Tai Chi, Breathing, Yoga, and Stretching: Your Expert Guide to Relaxing Before Bed

Tai Chi, Breathing, Yoga, and Stretching: Your Expert Guide to Relaxing Before Bed

Tai Chi Yoga Stretching for Bed

If you’ve read our blog for long, you know how important it is to develop a relaxing bedtime routine in order to fall asleep quickly and sleep deeply throughout the night. Your body isn’t a machine you can simply flip a switch to turn off when you’re ready to go to sleep. Your mind and body need time to settle down. There’s quite a few activities we recommend you experiment with putting into your calming nightly routine, including listening to soothing music and reading a book before bed.

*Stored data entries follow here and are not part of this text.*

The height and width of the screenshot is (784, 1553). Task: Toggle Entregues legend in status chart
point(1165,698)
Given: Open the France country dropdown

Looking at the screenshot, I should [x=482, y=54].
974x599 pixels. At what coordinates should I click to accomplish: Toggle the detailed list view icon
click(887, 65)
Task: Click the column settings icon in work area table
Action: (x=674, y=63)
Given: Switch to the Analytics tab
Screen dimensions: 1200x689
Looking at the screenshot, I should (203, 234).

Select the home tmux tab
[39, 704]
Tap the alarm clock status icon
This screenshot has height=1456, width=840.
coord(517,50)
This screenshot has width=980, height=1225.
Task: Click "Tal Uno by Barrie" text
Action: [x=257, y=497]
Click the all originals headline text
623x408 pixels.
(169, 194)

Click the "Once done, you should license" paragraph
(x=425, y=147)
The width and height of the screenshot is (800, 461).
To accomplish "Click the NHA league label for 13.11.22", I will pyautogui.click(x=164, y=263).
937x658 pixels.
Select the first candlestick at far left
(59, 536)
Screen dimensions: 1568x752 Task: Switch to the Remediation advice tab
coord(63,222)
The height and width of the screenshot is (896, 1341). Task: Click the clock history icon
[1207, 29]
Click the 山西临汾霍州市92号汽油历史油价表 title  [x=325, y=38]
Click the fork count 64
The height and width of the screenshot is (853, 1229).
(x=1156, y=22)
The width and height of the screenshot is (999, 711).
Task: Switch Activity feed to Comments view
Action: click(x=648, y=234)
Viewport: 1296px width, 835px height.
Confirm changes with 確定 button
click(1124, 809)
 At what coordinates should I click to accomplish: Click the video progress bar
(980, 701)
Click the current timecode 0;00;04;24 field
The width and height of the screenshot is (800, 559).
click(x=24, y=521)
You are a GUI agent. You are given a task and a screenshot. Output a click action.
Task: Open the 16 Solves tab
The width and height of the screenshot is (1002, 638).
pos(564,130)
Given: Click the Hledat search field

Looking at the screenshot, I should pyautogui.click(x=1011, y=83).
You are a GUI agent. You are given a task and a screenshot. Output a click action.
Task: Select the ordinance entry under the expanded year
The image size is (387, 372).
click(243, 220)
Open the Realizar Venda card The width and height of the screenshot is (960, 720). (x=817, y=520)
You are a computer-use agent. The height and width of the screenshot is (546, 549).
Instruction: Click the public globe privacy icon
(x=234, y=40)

Developing a routine helps your brain separate the day from the night, clears your thoughts of the day's stresses, and eases your body into a deep slumber. While it may seem like being still and calm are essentially the same thing, there are physical activities that help you relax for sleep instead of waking you up and making you sweat. This includes a healthy yoga routine, as well as tai chi and simple stretching.

Restorative Yoga Poses

Restorative yoga uses floor-based poses that you might have done in a daytime ‘vinyasa’ class, and makes slight variations to make them suitable for the late evening. The biggest difference is that you stay in each pose for a longer period of time, encouraging you to let your body relax, aided by the support of bolsters, blankets, and pillows. That’s right- you can do these poses in bed! A few of our favorite restorative yoga poses include:

#1 Waterfall: Lie on your back, lifting and extending your hips and sit bones a little to make sure that your back is nice and long. Bring your knees up to your chest and extend your legs so that they’re at a 90-degree angle to your body. Bring your arms out to the side, close down the eyes and relax, breathing deeply for 10 up to 15 breaths. You can also do this pose against the wall or your headboard for a more restorative version.

#2 Happy Baby: From Waterfall, bring your knees back into your chest and grab the outside of the sides of your feet. Extend your legs a little and bring your knees wide, letting your elbows fall inside your thighs. As you push into your hands, you should feel a nice stretch. If you want to, you can gently roll from side to side or forward and backward to give your lower back a gentle massage.

#3 Sleeping Butterfly: Your hips can become closed and tight from sitting all day. Slowly bring yourself up from Happy Baby and bring the soles of your feet together in front of you. Your feet can be as near or as far away from your pelvis as you like. Inhale and stretch your spine upwards, then gently start to fold forwards, making sure to curve your spine and neck to bring your forehead towards your feet.

Tai Chi for Sleep 

Tai chi originated as martial arts in China hundreds of years ago, and it has been used for physical and mental health ever since. Practicing tai chi allows you to become increasingly aware of the energy flowing around your body, which can help you calm down from a busy day.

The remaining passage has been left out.